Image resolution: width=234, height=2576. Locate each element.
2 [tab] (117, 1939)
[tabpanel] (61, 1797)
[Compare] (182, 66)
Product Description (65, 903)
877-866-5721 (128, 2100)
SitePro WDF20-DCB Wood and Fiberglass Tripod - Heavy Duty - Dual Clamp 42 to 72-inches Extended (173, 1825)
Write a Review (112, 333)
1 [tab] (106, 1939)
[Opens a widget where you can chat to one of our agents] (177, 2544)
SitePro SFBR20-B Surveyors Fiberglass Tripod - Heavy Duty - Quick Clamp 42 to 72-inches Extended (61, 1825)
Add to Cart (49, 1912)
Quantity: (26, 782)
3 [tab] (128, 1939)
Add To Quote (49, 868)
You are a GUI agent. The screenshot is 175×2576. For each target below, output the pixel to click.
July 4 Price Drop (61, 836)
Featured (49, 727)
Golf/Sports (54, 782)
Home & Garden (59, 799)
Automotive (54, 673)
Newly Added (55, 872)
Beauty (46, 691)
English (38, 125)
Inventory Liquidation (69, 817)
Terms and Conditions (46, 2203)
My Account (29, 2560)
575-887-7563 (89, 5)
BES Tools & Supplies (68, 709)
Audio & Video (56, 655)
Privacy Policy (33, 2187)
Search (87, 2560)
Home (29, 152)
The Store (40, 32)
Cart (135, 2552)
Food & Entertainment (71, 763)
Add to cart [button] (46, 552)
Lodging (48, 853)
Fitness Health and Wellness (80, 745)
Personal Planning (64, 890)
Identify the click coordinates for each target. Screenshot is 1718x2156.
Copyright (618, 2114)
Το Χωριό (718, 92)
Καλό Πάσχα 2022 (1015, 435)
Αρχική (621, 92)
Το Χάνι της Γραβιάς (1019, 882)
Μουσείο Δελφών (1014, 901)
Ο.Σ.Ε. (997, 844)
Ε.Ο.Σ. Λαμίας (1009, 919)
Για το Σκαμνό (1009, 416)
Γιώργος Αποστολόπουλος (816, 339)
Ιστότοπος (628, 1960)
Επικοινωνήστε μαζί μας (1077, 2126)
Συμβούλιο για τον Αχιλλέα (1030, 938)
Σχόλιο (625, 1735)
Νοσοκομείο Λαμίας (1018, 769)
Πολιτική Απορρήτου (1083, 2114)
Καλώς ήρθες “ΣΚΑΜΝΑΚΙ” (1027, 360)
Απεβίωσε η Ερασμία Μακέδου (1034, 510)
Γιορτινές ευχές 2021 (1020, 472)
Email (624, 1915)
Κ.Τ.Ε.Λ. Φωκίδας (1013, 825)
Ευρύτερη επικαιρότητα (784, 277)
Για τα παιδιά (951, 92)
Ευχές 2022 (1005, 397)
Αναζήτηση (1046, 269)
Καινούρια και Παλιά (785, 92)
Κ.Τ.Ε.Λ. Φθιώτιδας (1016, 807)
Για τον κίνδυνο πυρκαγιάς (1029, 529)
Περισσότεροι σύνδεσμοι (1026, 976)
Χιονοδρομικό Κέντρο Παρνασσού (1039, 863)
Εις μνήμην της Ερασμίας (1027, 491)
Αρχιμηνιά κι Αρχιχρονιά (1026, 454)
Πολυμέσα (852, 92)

§ §

> Goal of the exercise:
Using the material above, copy every line in which the string "target" occurs.

> Solution to this task:
You are a GUI agent. The screenshot is 175×2576. For each target below, output the pixel to click.
Identify the click coordinates for each target. Screenshot is 1718x2156.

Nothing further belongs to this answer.